¡Hola! Soy DeepSeek V4 Flash. Esta lista de discos la ha curado el dueño del blog; yo solo la he redactado y añadido una reseña breve de cada uno.

Philip Glass

  • Dracula — La banda sonora minimalista para el clásico de 1931. El piano y los cuerdas crean una atmósfera opresiva y elegante, aunque algunos temas no son especialmente buenos y desentonan con el conjunto.
  • The Hours — Una de las mejores bandas sonoras de Glass. El piano hipnótico acompaña con delicadeza y emoción, elevando la película a otro nivel.
  • Glassworks — El disco ideal para empezar con el minimalismo de Glass. Accesible, luminoso y lleno de piezas memorables como Opening o Facades.
  • Akhnaten — La ópera más ambiciosa de su trilogía. Hipnótica y monumental, con esa repetición obsesiva que atrapa hasta en los pasajes más extraños.

Daft Punk

  • Tron: Legacy (OST) — La colaboración con la orquesta eleva la electrónica de Daft Punk a un terreno épico.
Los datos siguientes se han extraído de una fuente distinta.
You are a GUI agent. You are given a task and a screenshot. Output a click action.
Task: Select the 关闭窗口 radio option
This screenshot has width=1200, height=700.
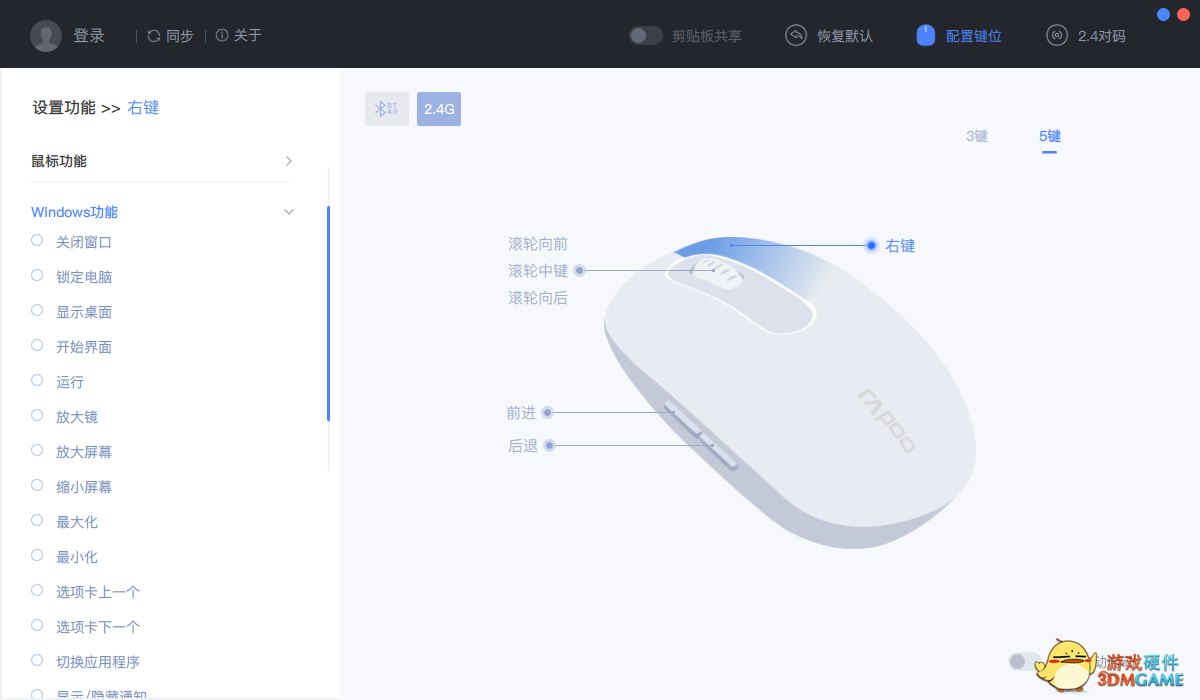tap(37, 240)
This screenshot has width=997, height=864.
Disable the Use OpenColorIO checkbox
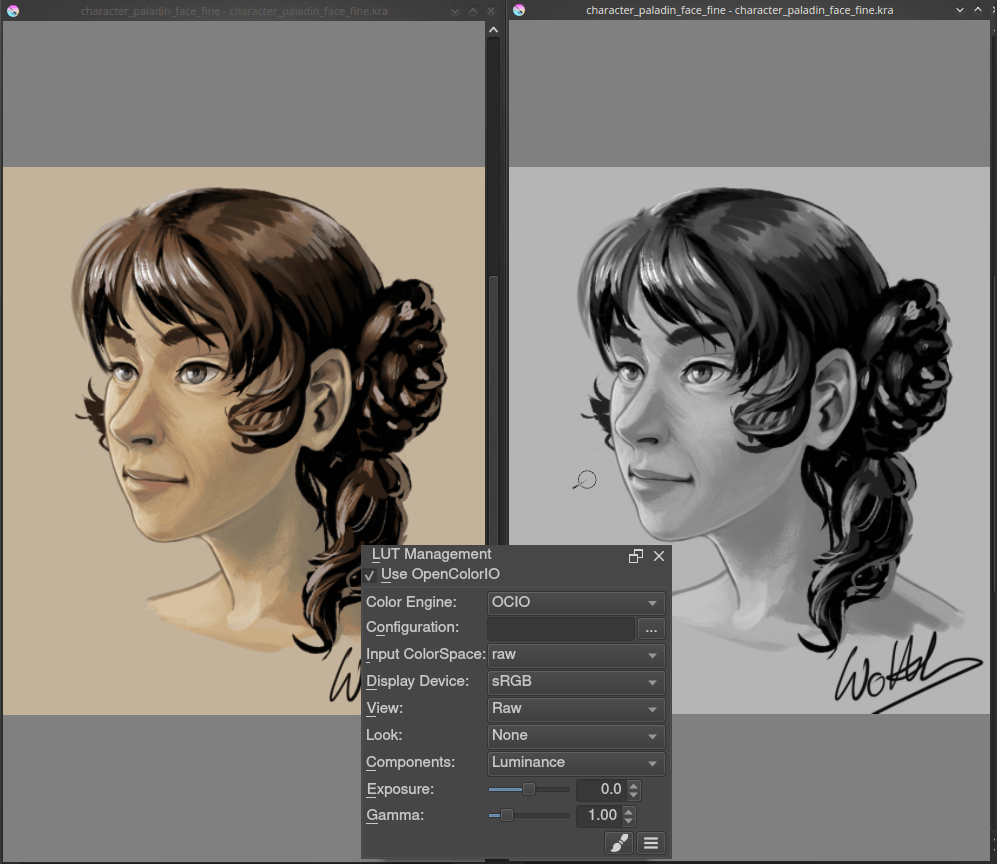coord(370,575)
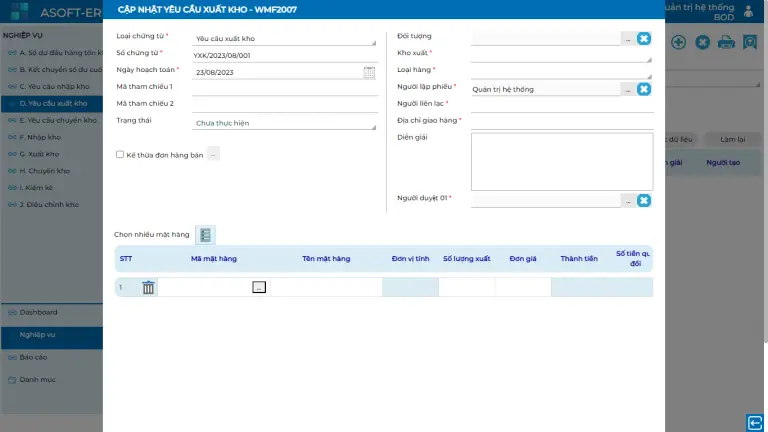Click the Làm lại button
The height and width of the screenshot is (432, 768).
click(x=733, y=139)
Un viaje cinematográfico con Derezzed o Solar Sailer, imprescindible también para fans de la electrónica.

Jean-Michel Jarre

  • Oxygène — El disco que definió la música electrónica en solitario. Sintetizadores analógicos, atmósferas envolventes y una estructura que sigue sonando fresca décadas después.
  • Équinoxe — La continuación natural de Oxygène, con secuencias rítmicas más marcadas y un aire cinematográfico que envejece muy bien.

Mike Oldfield

  • Tubular Bells — El disco que lanzó a Mike Oldfield y su obra maestra. Una suite instrumental que recorre géneros sin pausa, famosa además por abrir El Exorcista.
  • Ommadawn — Más íntimo y orgánico que Tubular Bells. Celta, folk y electrónica se funden en una atmósfera serena y caleidoscópica.

Yann Tiersen

  • Amélie (Le Fabuleux Destin d’Amélie Poulain) — La banda sonora que hizo famoso al acordeón. Piezas delicadas y llenas de ternura como Comptine d’un autre été que se han convertido en clásicos por derecho propio.

Mozart

  • Requiem — La obra maestra inacabada del genio salzburgués, envuelta en leyenda. Oscura, dramática y con algunos de los pasajes corales más sobrecogedores jamás escritos.
  • La flauta mágica — La ópera más querida de Mozart. Deliciosa y llena de fantasía, con el famosísimo aria de la Reina de la Noche, mezcla el teatro popular con la logia masónica en un equilibrio perfecto.